Top of Extracted data

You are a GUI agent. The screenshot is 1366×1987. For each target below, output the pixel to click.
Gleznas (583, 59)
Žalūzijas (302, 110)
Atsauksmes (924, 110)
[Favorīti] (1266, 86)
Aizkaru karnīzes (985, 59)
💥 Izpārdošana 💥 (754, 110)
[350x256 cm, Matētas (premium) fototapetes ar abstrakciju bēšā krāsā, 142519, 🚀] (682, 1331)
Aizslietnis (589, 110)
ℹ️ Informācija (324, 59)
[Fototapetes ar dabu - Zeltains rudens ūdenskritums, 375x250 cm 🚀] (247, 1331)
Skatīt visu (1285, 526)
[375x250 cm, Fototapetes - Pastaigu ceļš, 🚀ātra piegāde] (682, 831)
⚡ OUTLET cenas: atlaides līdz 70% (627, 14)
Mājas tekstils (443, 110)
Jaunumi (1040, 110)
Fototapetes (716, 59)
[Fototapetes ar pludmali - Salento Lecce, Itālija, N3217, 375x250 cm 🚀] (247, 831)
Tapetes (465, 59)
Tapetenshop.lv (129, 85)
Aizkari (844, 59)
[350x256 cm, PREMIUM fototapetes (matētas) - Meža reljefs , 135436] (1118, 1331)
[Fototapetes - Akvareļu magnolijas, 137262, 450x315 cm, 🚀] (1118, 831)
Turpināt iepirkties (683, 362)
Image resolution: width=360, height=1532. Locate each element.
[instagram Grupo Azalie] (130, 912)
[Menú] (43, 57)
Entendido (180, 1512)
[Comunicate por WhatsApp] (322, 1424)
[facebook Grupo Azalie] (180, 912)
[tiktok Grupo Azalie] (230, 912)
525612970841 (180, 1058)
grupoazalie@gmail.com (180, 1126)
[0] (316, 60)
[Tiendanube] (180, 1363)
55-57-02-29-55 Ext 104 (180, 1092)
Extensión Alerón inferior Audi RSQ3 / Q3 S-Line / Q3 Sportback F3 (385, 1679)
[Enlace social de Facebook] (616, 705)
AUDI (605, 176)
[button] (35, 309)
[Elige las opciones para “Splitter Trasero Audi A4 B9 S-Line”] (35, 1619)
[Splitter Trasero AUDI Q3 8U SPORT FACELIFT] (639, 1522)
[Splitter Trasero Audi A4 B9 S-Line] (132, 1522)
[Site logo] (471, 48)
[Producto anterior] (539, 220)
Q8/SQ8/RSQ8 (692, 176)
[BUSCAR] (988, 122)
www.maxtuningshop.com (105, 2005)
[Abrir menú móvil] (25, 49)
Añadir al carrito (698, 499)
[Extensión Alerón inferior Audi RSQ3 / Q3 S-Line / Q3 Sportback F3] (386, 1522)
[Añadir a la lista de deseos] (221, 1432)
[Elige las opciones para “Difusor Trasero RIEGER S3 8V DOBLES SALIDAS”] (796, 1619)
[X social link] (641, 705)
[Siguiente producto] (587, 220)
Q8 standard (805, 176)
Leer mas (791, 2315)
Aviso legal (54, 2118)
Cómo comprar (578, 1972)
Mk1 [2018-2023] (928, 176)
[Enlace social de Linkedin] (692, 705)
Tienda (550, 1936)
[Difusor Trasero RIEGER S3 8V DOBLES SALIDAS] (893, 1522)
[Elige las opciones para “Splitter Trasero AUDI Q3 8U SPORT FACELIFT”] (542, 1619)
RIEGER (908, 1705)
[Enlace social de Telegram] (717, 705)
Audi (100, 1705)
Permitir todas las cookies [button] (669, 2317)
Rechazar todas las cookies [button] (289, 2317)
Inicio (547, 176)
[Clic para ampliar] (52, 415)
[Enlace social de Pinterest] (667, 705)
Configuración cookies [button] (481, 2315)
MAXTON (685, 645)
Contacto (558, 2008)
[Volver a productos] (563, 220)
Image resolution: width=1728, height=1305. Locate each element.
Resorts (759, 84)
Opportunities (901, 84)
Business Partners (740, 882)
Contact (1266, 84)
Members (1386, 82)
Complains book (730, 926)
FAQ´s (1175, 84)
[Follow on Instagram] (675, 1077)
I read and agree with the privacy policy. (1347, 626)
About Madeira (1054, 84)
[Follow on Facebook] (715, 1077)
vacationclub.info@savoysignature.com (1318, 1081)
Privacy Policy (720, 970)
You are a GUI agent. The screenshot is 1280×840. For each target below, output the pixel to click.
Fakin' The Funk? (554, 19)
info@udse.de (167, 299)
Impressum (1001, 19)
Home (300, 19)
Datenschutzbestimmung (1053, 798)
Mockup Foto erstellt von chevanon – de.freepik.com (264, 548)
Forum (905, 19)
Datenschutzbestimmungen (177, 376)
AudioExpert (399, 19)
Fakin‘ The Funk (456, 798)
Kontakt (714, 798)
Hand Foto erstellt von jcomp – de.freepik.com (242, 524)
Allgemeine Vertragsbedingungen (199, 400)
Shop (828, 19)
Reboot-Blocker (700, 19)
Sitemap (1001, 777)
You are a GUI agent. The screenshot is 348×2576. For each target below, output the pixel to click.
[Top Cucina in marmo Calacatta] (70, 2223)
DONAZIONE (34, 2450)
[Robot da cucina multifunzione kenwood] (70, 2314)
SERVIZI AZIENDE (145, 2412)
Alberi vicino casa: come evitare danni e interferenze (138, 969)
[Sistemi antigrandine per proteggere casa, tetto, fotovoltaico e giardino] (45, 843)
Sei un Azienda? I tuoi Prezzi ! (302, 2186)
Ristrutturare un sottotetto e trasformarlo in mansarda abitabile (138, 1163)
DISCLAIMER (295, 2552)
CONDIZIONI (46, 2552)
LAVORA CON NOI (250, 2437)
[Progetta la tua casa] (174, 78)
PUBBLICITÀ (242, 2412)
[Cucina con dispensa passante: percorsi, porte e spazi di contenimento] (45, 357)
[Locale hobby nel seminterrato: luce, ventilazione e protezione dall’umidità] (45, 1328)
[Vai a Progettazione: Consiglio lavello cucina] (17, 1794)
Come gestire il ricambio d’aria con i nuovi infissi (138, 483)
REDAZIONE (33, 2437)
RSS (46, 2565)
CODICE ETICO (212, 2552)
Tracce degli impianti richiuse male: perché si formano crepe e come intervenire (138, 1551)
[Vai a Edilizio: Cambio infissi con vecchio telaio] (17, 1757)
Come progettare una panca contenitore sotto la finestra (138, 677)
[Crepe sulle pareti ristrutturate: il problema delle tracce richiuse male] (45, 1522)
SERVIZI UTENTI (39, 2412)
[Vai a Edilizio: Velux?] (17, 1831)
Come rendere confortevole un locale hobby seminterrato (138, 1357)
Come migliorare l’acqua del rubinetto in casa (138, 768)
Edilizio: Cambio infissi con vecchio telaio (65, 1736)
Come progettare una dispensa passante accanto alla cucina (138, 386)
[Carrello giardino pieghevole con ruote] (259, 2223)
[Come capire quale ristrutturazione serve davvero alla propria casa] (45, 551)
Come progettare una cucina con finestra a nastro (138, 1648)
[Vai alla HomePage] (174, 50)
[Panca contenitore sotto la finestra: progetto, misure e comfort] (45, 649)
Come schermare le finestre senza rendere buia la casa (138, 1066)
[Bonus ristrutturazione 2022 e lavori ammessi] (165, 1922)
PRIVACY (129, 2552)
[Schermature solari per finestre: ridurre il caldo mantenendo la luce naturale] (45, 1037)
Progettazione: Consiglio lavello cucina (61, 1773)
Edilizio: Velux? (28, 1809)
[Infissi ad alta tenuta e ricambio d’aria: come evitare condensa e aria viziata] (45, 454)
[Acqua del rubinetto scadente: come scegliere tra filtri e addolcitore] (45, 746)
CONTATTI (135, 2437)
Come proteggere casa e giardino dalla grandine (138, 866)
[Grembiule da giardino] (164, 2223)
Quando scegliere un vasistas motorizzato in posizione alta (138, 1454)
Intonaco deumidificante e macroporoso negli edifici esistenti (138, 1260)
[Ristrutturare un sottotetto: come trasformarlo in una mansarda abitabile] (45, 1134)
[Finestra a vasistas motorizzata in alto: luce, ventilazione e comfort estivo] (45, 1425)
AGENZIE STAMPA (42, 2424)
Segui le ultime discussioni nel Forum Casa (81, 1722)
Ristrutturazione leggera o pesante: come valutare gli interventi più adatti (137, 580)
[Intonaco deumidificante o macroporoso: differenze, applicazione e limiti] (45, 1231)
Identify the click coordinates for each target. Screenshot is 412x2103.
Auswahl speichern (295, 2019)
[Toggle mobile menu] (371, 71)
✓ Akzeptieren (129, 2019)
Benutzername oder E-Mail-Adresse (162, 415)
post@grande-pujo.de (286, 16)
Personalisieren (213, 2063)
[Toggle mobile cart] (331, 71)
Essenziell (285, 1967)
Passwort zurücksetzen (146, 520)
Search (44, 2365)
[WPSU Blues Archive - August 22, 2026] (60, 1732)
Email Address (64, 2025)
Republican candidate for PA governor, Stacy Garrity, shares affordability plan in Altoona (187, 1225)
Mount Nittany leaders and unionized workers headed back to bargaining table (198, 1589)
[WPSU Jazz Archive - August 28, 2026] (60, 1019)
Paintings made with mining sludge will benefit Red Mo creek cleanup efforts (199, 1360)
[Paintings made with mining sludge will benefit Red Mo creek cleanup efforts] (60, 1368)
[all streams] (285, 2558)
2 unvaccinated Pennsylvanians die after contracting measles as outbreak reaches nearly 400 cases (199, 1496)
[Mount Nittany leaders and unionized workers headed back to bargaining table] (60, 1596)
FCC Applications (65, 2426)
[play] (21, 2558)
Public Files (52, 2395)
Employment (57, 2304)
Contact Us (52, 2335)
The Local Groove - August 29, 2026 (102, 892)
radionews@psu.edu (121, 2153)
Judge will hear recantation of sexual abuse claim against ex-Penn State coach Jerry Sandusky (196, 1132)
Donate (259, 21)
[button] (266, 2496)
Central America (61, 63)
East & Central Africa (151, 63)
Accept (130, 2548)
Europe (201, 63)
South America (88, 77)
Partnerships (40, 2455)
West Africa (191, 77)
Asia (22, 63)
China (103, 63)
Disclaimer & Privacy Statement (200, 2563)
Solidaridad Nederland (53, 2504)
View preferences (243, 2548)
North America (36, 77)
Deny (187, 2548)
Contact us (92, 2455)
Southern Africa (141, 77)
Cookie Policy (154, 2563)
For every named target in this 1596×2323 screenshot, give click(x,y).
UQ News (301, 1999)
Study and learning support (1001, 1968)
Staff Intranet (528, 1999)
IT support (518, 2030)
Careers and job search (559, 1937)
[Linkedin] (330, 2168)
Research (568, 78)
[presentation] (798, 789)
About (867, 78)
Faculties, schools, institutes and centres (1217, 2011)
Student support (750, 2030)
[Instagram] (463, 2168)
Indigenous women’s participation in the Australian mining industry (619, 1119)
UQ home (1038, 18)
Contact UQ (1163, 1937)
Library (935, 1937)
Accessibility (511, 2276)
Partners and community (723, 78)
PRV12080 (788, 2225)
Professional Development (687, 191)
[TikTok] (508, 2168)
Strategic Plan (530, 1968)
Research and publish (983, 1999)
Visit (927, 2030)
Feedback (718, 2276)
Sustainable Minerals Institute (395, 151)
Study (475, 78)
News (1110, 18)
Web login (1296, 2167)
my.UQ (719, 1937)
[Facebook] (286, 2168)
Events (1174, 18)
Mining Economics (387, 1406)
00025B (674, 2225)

Bottom of Extracted data

**Problem requirements:** Scan the listing above, and wherever a line holds the string "telaio", copy that line.

**The completed task:**
[Vai a Edilizio: Cambio infissi con vecchio telaio] (17, 1757)
Edilizio: Cambio infissi con vecchio telaio (65, 1736)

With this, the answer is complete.